Compito scritto A:
Copia esattamente la parte dell'articolo sulla mensa scolastica di Messina compresa tra "Quella che l’anno" e "timbro di pre-dissesto.", estremi inclusi.
Compito scritto B:
Rispondi alle domande seguenti in base all'articolo sulla mensa scolastica di Messina.
(i) Chi ha firmato la delibera sul contributo per la mensa?
(ii) Quanto paga a pasto la fascia con reddito oltre i 20 mila euro?
(iii) Fino a quale data vale il provvedimento?
Compito scritto C:
Riprendi l'articolo sulla mensa scolastica di Messina e proseguilo dopo la sua ultima frase.

Testo da leggere:
════════════════
IL SINDACO SENZA SCARPE INCIAMPA SULLA MENSA


Proprio lui, il sindaco alternativo che governa Messina con la forza dei simboli - i piedi nudi al municipio, i lunghi silenzi new age, le magliette al posto di giacca e cravatta - su un simbolo è inciampato.

La mensa dei bambini.
Quella che l’anno scorso gettò nella polvere sindaci leghisti colpevoli di lasciare i piccoletti digiuni se le famiglie non pagavano. Adesso è lui, Renato Accorinti, l’anarchico, l’alfiere delle battaglie non violente, dell’ambientalismo, dell’antimafia, il professore di scuola che ha rinunciato alla sua indennità, a essere accusato di affamare le piccole bocche di un Comune che ha preso in mano a giugno scorso con 392 milioni di buco e il timbro di pre-dissesto.
A fare scattare le accuse è stata la delibera, firmata dall’assessore all’Istruzione Patrizia Panarello, che ha imposto un contributo per la mensa anche alle famiglie più povere, quelle con un reddito Isee che non supera i duemila euro l’anno: 80 centesimi a pasto, a fronte dei 4,40 euro a carico della fascia più danarosa, oltre i 20 mila euro. «Far pagare la mensa a questi bambini - tuona Lillo Oceano, segretario generale della Cgil di Messina - dimostra astrazione dal contesto sociale nel quale si opera, visione elitaria della società, noncuranza nei confronti di chi soffre, assenza di strumenti, cultura e sensibilità sufficienti a comprendere le condizioni di vera difficoltà economica».
L’opposizione si scatena, agitando spettri dickensiani: bambini con il panino vuoto in mano e il naso incollato alla mensa a guardare i compagni pingui che si abbuffano. Piccoletti magri e affamati respinti da maestre che nascondono le lacrime. In realtà niente di tutto questo: le 700 famiglie a basso reddito hanno scongiurato il rischio di tenere i figli a pancia vuota, pagando gli ottanta centesimi a pasto. In totale 16 euro: perché il provvedimento vale soltanto per venti giorni, fino al 23 dicembre, il tempo di predisporre il bilancio 2014 ed elaborare a gennaio un nuovo bando.
════════════════
Voci archiviate:
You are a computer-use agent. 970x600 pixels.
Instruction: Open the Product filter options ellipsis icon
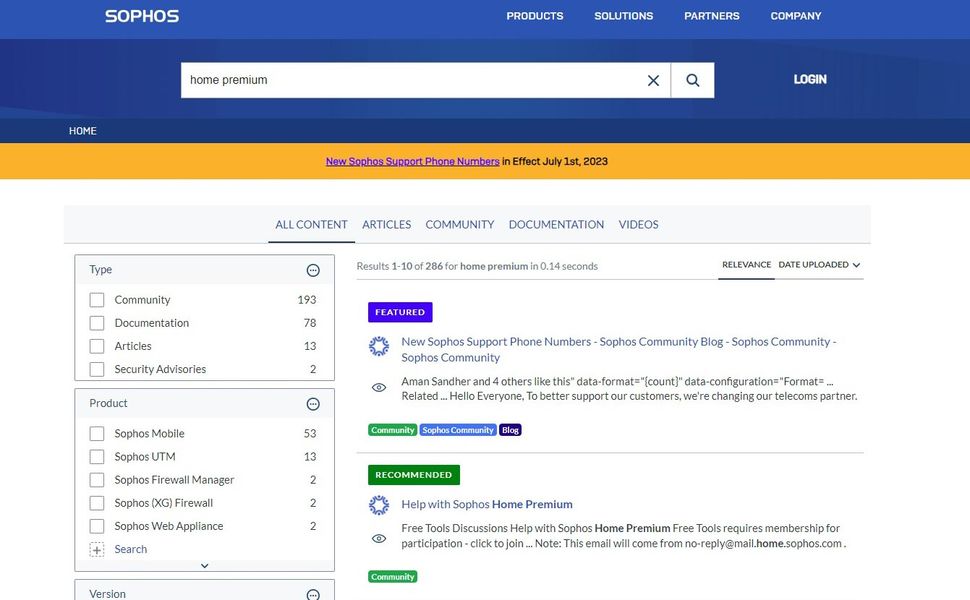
════════════════
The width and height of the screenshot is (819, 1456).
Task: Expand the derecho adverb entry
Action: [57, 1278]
════════════════
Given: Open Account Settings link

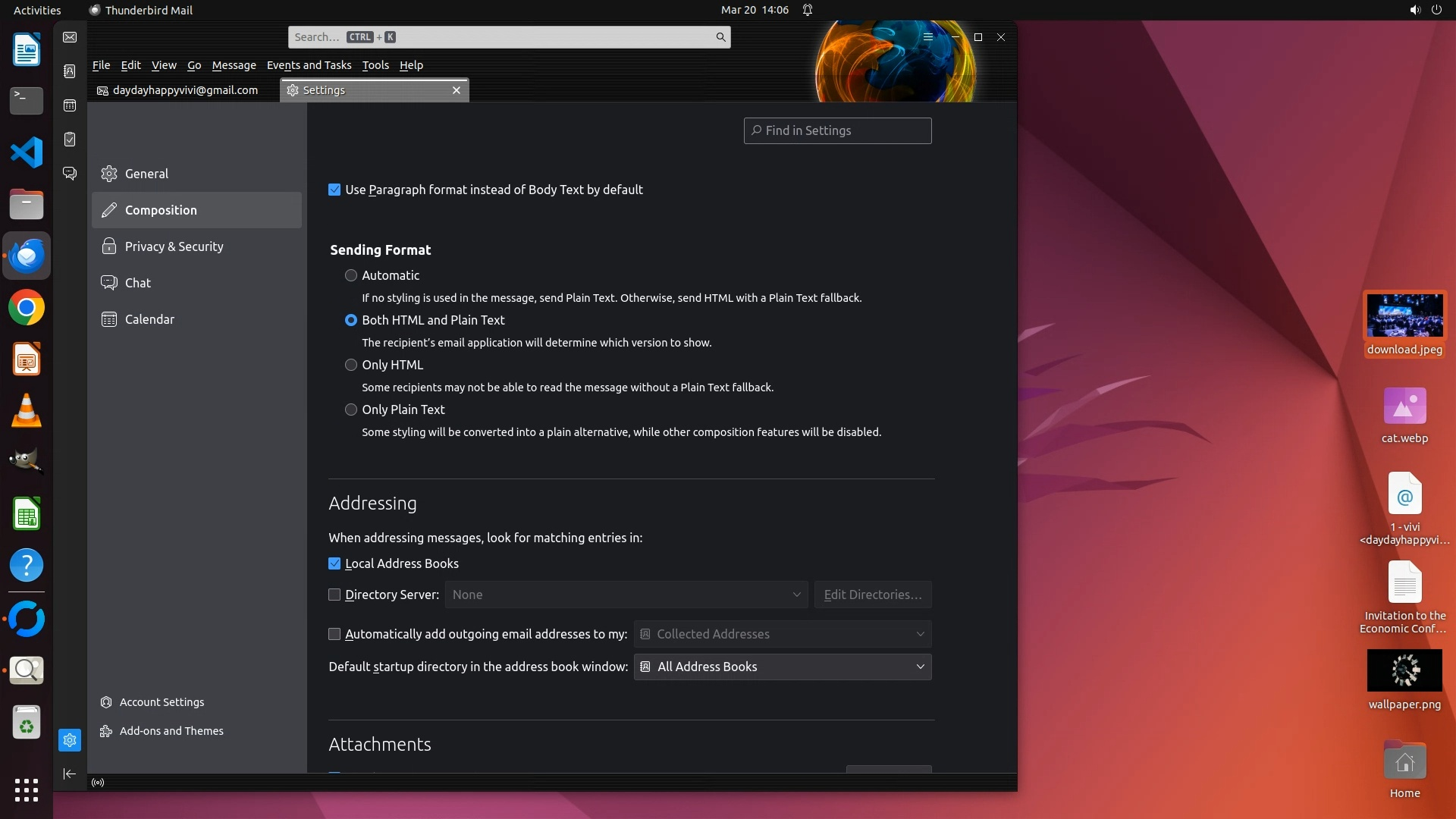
════════════════
Risposta corretta A:
Quella che l’anno scorso gettò nella polvere sindaci leghisti colpevoli di lasciare i piccoletti digiuni se le famiglie non pagavano. Adesso è lui, Renato Accorinti, l’anarchico, l’alfiere delle battaglie non violente, dell’ambientalismo, dell’antimafia, il professore di scuola che ha rinunciato alla sua indennità, a essere accusato di affamare le piccole bocche di un Comune che ha preso in mano a giugno scorso con 392 milioni di buco e il timbro di pre-dissesto.

Risposta corretta B:
(i) L'assessore all'Istruzione Patrizia Panarello.
(ii) 4,40 euro.
(iii) Fino al 23 dicembre.

Risposta corretta C:
Ma l’inciampo resta, aggravato dai consigli naïf del sindaco: «Rimango convinto che la cosa migliore sia portarsi i panini da casa, ai costi più bassi possibili, perché il cibo della mamma è il più buono del mondo. Quando portavo i miei bambini in gita, per non andare nei ristoranti costosi dove dopo un’ora di attesa ti davano una cotoletta che potevi sbattere al muro, gli facevo portare due panini. Ho fatto così per decenni».
Il ricordo da buon padre di famiglia non ha sedato gli animi, anzi. Più convincenti sono apparse le spiegazioni tecniche dell’assessore, la quale ha detto che, in una situazione di pre-dissesto, il Comune è obbligato a chiamare i cittadini a coprire il 36% del costo dei servizi. Le strade erano due: o esentare i più poveri e spalmare la cifra sulle quattro fasce di reddito più alte, o chiamare a contribuire anche i meno abbienti, che rappresentano ben il 40% del totale. Si è scelta la seconda strada. «Non eravamo contenti né del tutto convinti, ma ci siamo fidati, forse sbagliando - dice l’assessore - di dirigenti scolastici che ci invitavano a cancellare la fascia di chi non versava niente. Sembra che molti ne approfittassero, che in realtà non avessero redditi così bassi. In ogni caso, per la prima volta nella storia di questa città, adesso pagano tutti, senza alcuna morosità. E nessuna delle famiglie ha protestato».
Accorinti, in realtà, l’aveva pensata diversamente, la mensa. Qualcosa di etico, di autogestito, con le scuole a coltivare l’orto, a fare i formaggi, a cucinare prodotti a chilometri zero. Peccato che normative e regolamenti gli abbiano fatto abbandonare i sogni new age. «E poi vai a vedere qual è lo scandalo? Abbiamo dato questo pasto a 80 centesimi - si difende -. Sfido il mondo a dirmi se qualsiasi bambino non ha un panino asciutto in casa che costa almeno 80 centesimi. Detto questo, al prossimo bando mettiamoci tutti intorno a un tavolo: potremo fare meglio».